According to the newspaper column below, what virtue is the writer not genetically wired for?

→ Text under study
== == ==
This is an example of my column in the weekly paper. A bit longer than usual.
“Wait a second” I had been known to say to one of my offspring in an earlier day, especially when I was trying to tie a shoe on a constantly moving foot, or pull a diaper tight on Mr. Wiggly Butt there on the bed. Unfortunately, a second was about all they could manage. For life was just too full of other interesting things to do than wait.
It doesn’t really get any better as we get older. We live in a hurry-up world, trying to pack an inordinate amount of activity into our waking hours, but still seem to get caught in the “wait zone” more often than not. Wait for that light to change, the nurse to call your name after sitting in the waiting room for what seemed like days, for the end of the work day. How about waiting for Santa, counting the days until vacation, or the seemingly interminable 9 months for little Arnold or Adelaide to decide to find their way into the light? Yeah, we do a lot of biding the old time. Why, Wilson Pickett even had to “wait for the midnight hour.” I guess that’s when he got off work, or something.
Are you a good waiter? Can you handle traffic, slow service, long lines? Patience is that one virtue that I am not genetically wired for. I guess I get it from my dear old dad, who knew every short cut known to modern man, and would drive 6 blocks in three different directions, violating most road ordinances, to avoid a main street and “that damn traffic”.
== == ==
Stored data
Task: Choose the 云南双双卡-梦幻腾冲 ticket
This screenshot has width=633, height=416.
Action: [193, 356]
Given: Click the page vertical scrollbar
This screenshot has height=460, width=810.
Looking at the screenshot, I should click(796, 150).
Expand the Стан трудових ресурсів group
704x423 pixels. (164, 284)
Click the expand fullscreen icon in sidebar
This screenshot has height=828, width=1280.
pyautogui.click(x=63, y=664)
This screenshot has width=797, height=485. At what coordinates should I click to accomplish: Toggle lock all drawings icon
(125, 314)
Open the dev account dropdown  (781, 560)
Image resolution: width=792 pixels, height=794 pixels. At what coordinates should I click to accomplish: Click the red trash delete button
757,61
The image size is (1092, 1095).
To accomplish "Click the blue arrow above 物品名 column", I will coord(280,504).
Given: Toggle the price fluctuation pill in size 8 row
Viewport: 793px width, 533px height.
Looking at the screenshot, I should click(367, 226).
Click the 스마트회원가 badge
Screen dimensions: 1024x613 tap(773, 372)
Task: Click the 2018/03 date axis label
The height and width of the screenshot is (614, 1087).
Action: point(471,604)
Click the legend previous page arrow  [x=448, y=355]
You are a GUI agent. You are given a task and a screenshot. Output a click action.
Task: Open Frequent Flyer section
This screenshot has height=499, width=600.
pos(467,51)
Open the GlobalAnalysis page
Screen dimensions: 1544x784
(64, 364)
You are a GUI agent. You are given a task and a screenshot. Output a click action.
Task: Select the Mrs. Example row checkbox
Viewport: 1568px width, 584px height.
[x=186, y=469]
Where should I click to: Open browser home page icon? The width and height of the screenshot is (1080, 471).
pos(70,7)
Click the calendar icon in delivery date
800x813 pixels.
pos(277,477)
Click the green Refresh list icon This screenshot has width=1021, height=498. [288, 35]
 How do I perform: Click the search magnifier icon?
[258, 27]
== == ==
→ Answer to this problem
Patience.